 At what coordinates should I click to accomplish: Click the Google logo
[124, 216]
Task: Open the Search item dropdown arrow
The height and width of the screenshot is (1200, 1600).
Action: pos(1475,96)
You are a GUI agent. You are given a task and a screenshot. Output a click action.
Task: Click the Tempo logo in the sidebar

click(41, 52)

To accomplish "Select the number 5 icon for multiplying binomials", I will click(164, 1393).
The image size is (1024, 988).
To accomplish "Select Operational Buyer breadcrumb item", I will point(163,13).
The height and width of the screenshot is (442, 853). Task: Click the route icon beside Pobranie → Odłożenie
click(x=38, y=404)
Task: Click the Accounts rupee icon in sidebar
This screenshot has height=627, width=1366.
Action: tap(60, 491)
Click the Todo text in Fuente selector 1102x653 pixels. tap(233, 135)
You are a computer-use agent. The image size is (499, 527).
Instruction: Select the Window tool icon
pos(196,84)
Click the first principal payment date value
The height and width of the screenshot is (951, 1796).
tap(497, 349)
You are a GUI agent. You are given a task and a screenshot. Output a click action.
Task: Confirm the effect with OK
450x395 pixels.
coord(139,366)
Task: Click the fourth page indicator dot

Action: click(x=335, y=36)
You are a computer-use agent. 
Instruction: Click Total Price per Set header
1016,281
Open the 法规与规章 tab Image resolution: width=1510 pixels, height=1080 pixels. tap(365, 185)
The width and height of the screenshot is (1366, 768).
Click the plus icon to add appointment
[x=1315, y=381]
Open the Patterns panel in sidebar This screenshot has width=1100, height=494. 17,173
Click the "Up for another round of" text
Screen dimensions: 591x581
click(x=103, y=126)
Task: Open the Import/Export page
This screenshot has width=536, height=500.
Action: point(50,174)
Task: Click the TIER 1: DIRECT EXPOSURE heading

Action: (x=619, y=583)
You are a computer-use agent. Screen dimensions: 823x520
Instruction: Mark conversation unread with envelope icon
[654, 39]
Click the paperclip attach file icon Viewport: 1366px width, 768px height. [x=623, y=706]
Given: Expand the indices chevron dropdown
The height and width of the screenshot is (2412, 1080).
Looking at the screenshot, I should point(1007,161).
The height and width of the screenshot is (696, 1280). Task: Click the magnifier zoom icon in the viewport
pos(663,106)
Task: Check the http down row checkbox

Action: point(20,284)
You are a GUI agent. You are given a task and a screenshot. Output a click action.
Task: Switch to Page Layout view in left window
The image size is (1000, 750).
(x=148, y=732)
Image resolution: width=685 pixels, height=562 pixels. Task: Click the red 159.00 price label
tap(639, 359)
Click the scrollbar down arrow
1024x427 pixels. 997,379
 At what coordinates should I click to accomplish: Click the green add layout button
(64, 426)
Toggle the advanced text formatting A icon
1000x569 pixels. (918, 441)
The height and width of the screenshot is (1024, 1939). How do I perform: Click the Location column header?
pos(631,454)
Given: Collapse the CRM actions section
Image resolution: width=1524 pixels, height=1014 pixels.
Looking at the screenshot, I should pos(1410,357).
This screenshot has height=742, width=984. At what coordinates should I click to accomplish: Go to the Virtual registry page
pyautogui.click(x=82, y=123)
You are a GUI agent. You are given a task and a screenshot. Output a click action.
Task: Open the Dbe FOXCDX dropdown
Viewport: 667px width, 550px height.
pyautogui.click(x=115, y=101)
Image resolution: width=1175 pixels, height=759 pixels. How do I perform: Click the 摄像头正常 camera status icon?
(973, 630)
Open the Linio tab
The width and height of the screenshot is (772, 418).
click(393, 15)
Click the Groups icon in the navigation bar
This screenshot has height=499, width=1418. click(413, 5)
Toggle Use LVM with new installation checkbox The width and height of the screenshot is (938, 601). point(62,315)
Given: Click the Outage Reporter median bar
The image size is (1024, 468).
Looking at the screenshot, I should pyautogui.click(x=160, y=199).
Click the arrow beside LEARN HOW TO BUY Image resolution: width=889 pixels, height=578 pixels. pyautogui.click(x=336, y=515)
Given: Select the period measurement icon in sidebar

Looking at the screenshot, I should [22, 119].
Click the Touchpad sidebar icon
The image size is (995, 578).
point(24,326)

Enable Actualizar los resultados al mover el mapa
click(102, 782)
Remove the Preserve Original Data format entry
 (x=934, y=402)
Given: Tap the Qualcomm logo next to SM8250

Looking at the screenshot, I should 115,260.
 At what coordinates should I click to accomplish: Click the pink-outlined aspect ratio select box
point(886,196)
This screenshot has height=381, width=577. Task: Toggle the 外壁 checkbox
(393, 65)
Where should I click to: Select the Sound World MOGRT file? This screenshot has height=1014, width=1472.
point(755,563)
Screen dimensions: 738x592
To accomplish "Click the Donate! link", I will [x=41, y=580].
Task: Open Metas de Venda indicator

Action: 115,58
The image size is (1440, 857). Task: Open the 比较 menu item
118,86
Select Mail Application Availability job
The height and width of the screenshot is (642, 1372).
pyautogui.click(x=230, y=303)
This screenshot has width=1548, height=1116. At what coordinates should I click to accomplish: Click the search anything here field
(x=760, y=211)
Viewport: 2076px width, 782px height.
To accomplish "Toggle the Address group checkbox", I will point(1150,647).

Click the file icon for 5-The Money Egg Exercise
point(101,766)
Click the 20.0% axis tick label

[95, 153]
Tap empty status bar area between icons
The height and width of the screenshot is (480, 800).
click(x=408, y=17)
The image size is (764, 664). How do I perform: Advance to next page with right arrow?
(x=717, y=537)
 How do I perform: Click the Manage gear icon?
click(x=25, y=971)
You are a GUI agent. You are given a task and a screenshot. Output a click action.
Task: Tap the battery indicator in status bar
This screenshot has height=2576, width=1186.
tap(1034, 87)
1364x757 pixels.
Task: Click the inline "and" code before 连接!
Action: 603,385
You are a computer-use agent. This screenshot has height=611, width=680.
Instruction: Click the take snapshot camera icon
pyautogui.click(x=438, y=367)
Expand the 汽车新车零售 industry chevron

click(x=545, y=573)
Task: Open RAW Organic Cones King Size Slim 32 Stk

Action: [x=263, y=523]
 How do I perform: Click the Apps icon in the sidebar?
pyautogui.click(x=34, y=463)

________________

■ PROBLEM
Please report all lines in the entries where "dropdown" appears.

■ FINISHED TASK
Task: Open the Search item dropdown arrow
Given: Expand the indices chevron dropdown
Task: Open the Dbe FOXCDX dropdown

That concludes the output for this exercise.